* _What needs to be done_
Please print the lines below word for word, but leave out the pictures.

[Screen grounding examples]
──────────
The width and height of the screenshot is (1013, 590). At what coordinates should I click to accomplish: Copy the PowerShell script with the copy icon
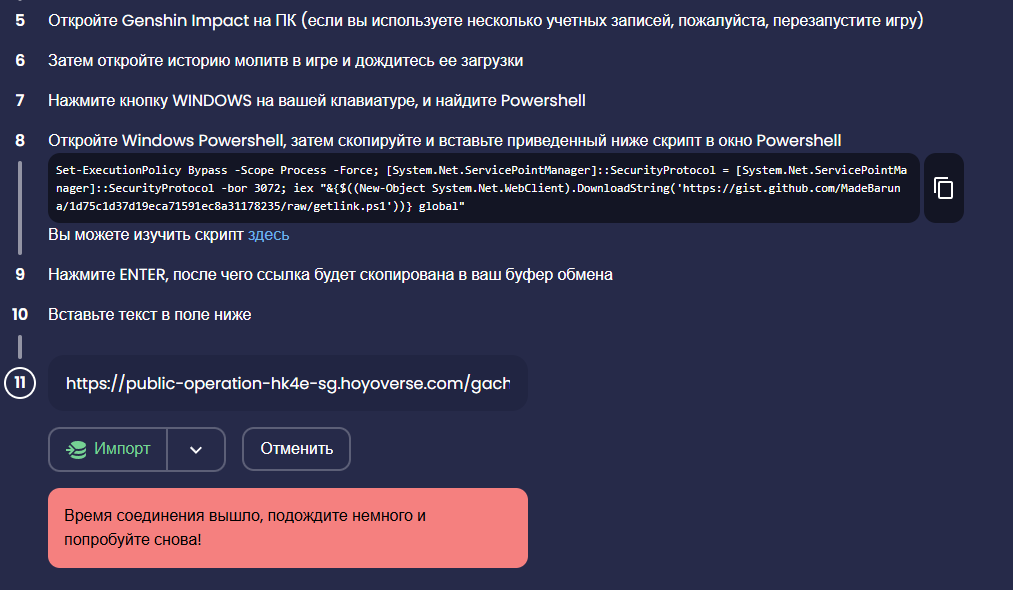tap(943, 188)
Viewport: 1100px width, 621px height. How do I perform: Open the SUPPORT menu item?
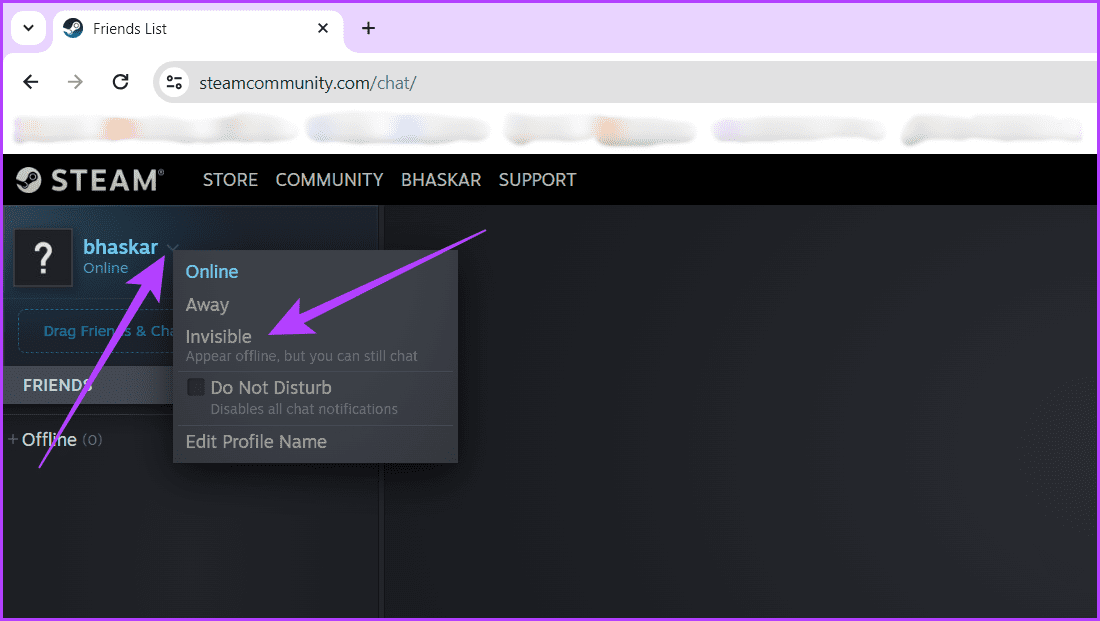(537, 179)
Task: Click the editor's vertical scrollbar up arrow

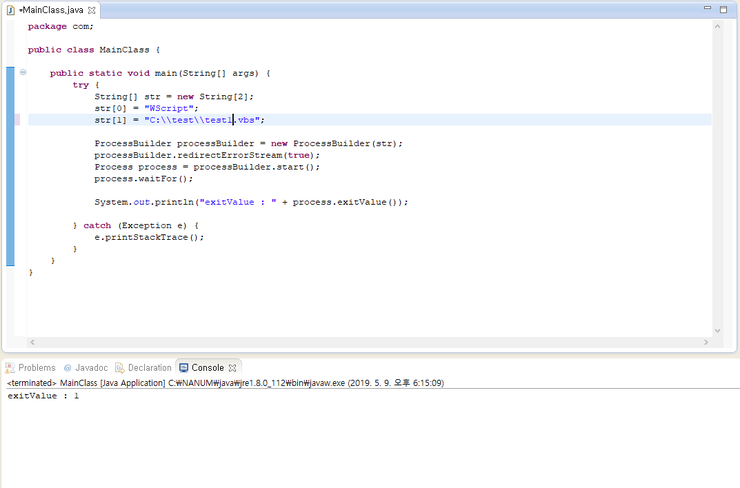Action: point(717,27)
──────────
* _Task result_
The width and height of the screenshot is (1013, 590). At what coordinates should I click to accomplish: Copy the PowerShell script with the copy icon
tap(943, 188)
Viewport: 1100px width, 621px height. How do I perform: Open the SUPPORT menu item?
(537, 179)
Task: Click the editor's vertical scrollbar up arrow

Action: point(717,27)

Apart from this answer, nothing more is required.